I had a dream that I wrote about in the November 2012 Comfort Zone about taking the next step as HSPs, an authentic next step. You might enjoy reading it if you missed it at the time. However, we also can fear our next steps, and sometimes the psyche tells us why in a dream, even if it doesn’t say what to do about it. What to do about it is the task of our waking-state ego. (Remember, Joseph was warned in a dream about the coming famine, but not what to do about it.)
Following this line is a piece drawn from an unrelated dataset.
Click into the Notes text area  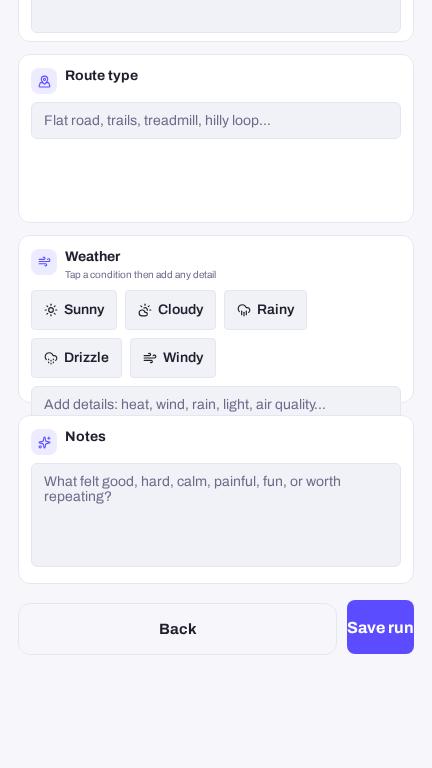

I had a dream after the first day filming that I told you about above, that brought up what I think might be my deeper fear of stretching, and it may be yours as well. The first part involved a huge flood, which I am sure symbolizes my fear of being overwhelmed. Although I enjoyed the filming, it is still highly stimulating. I know what to do about this, although as I write this today, I wonder. I am ridiculously busy, as there is so much like this blog to do, and even a little more filming tonight (being neighbors, Will can grab me any time for a little more footage). Only after that can I finish packing to leave tomorrow on a two-week rafting trip down the Grand Canyon. That’s another huge stretch, as I have always feared white water rafting, and another story. But I will meditate and do all those good things.
In the second part of the dream the Devil drove up in a huge green truck (green for envy—as a child I suffered due to another’s envy, so I fear it still). Then he levitated me gleefully as I protested. I’m think the appearance of the Devil refers to the Devil tempting Jesus when he was in the wilderness, a Bible story that always impressed me. Levitation is of course a sign of exalted spiritual development, attributed to saints and to the enlightened. This second part of the dream almost surely symbolizes my second fear, of “inflation,” of thinking I am a big deal—hey, even a movie star even. In the dream I don’t like what the Devil is doing—probably a good sign—but the fear is real.
I suppose I handle this fear by being hyper aware of it, thanks to my knowledge from social psychology on the effects of ranking, power, and influence on anyone who is looked up to by others for anything. When we HSPs become more “empowered,” as Jacquelyn Strickland likes to talk about, we are going to become leaders in various areas of life, or so I hope. But having been down so long, we may not know how to handle being “up.” Remember, it is not about ranking, but linking!
Stretching, change, next steps—they do not come without fears, at least for the highly sensitive. What are your fears?